Well my twin were born 2 days ago and mother wont feed them her udder went hard again this year Iv have been feeding them save a kid they seem healthy but one has the runs with blood in it what do i do ?


----------



## Cazz (Jun 9, 2010)

Hi artie,
I would suggest you take it to the vets. It could be coccidiosis, although it seems unlikely in one quite that young, or it could have an internal infection. If you have some, I would recommend giving it scourban and coccidiosis preventative/treatment (over here called Baycox) and then it would probably be best to take it in to the vets if you're not sure.
Any other signs you could tell us as well?

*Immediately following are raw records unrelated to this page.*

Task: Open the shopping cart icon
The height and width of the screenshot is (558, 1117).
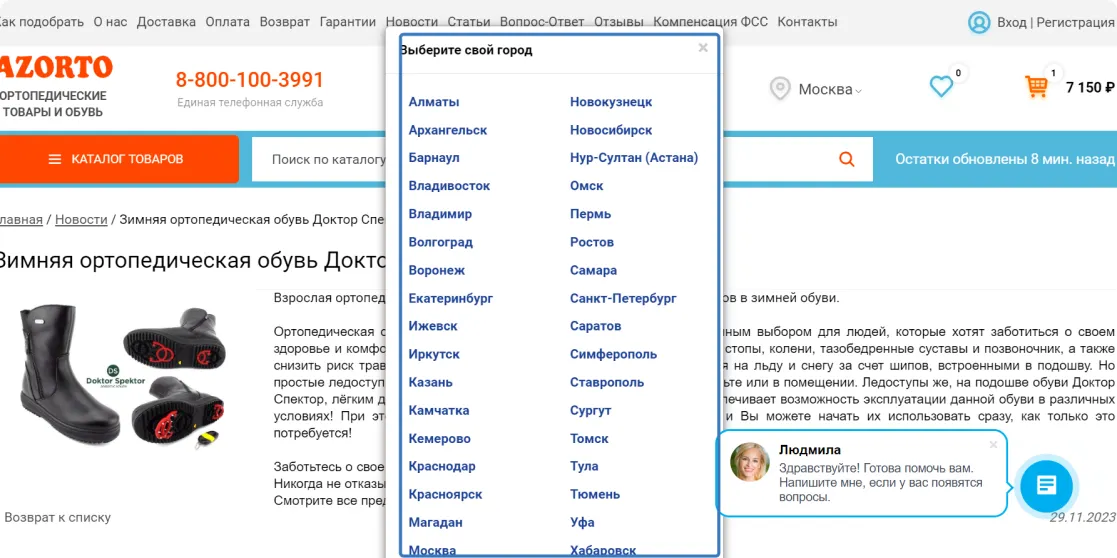Action: (x=1036, y=87)
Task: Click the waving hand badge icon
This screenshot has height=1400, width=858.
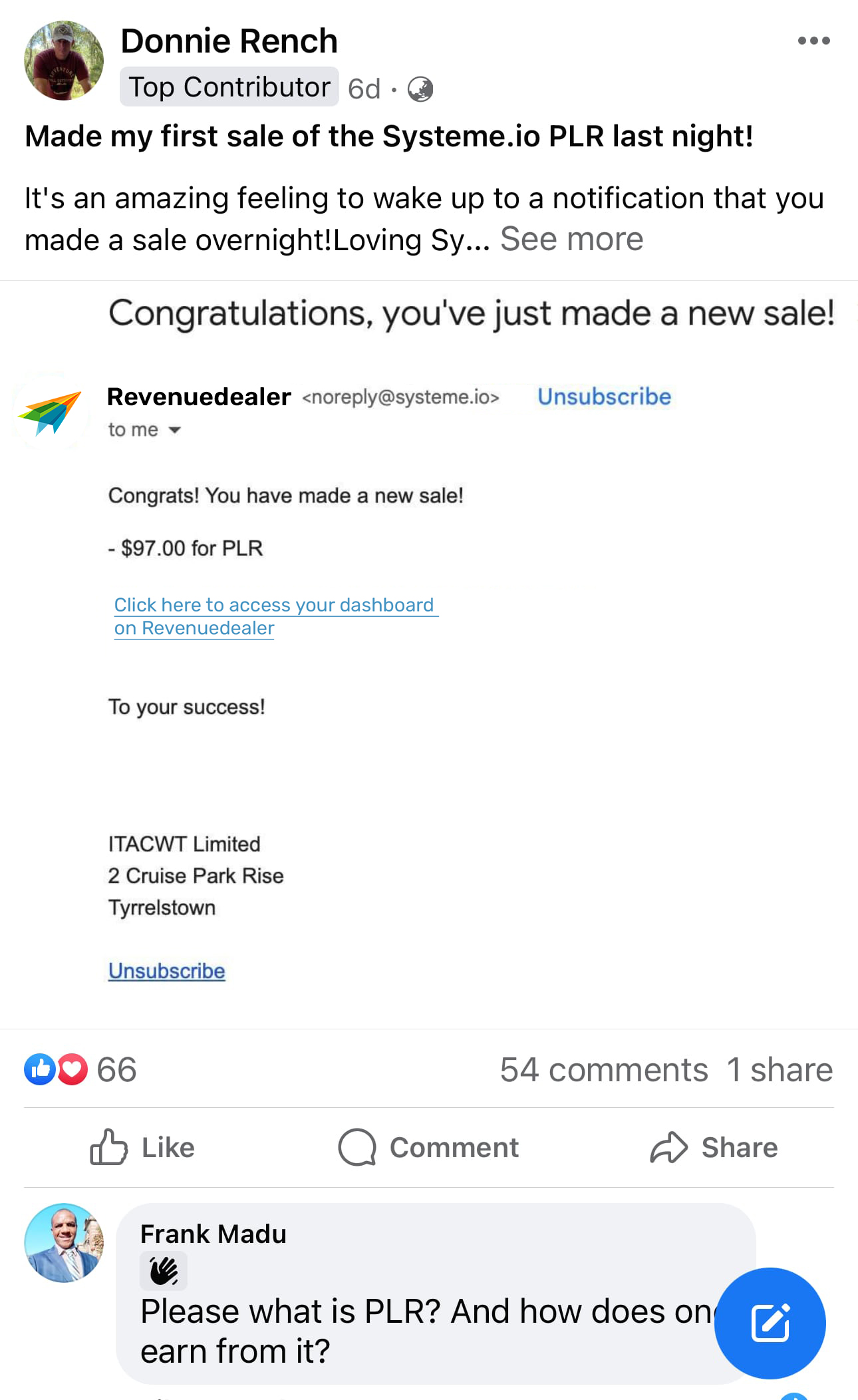Action: pos(163,1271)
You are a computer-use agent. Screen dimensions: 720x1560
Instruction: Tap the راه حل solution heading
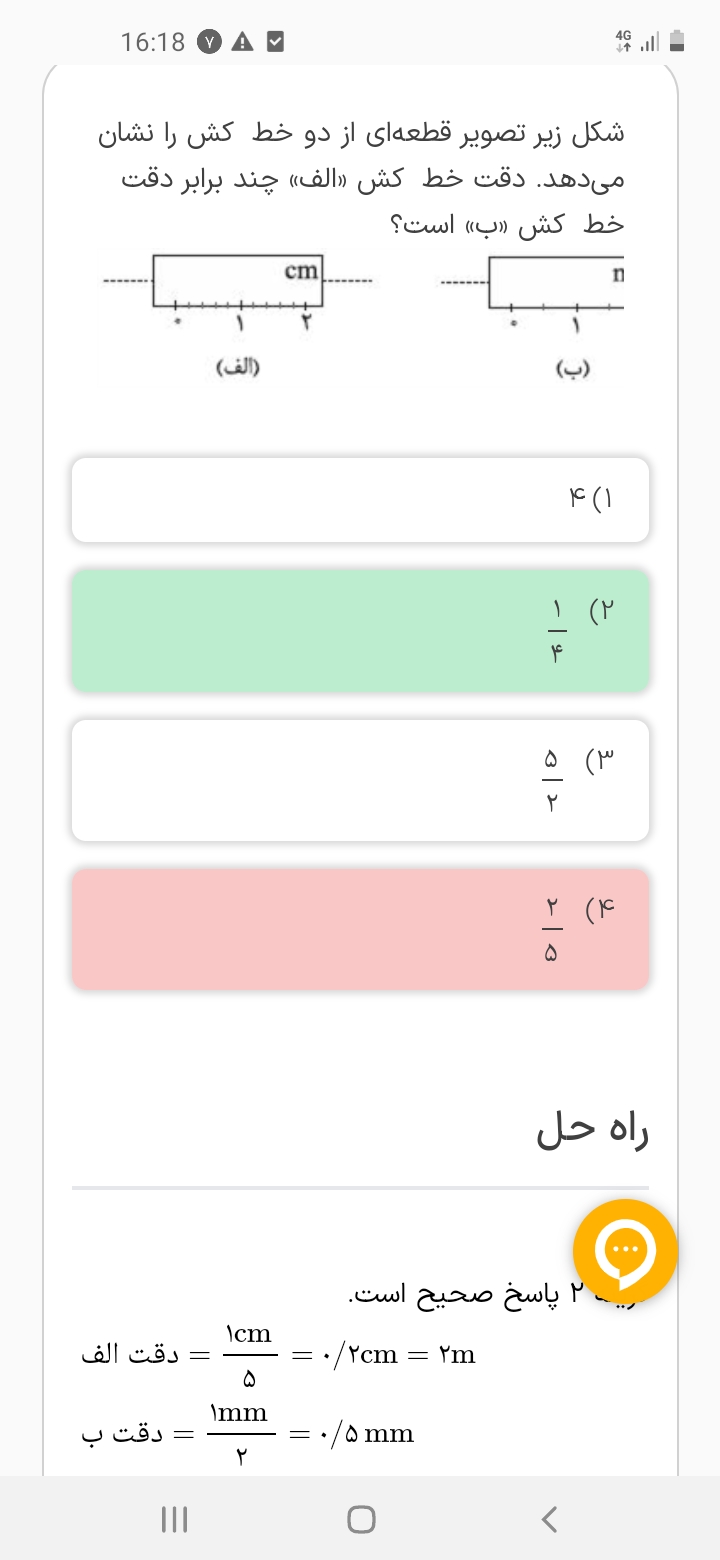coord(593,1130)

Apparently some worms will go from mother to kids, so although they shouldn't have picked up their own that young, it could be bad worms from the mother if she has a heavy worm burden.
Cheers,
Cazz


----------



## sweetgoatmama (Dec 10, 2008)

Kids can get bacterial infections and other parasites such as cryptosporidia at birth. Spectam Scour Halt is the treatment of choice here. It's a diarrhea stopper for pigs and can't be given to goats over about 3-4 weeks old. But it works great for little guys. Something about development of their stomachs makes it not work after that time.


----------



## ryorkies (May 4, 2010)

Make sure you do not OVER feed.



> Weigh the newborn. Convert its weight into ounces. Calculate 10% to 12% of total bodyweight in ounces, divide that number by four feedings, and feed that amount over a 24 hour period. Example: An eight-pound kid weight converted to ounces is 128 ounces. 8 x 16 oz - 128 oz. Multiple 128 oz by 12% = 15.4 ounces. Let's be generous and round up to 16 oz, Divide 16 oz by 4 feedings = 4 oz per feeding. Recognize that this amount varies by sex and number of kids in the litter and is higher for heavier newborns.


http://www.tennesseemeatgoats.com/articles2/overfeedingnewbo.html
There is more info than you can shake a stick at on the above website.


----------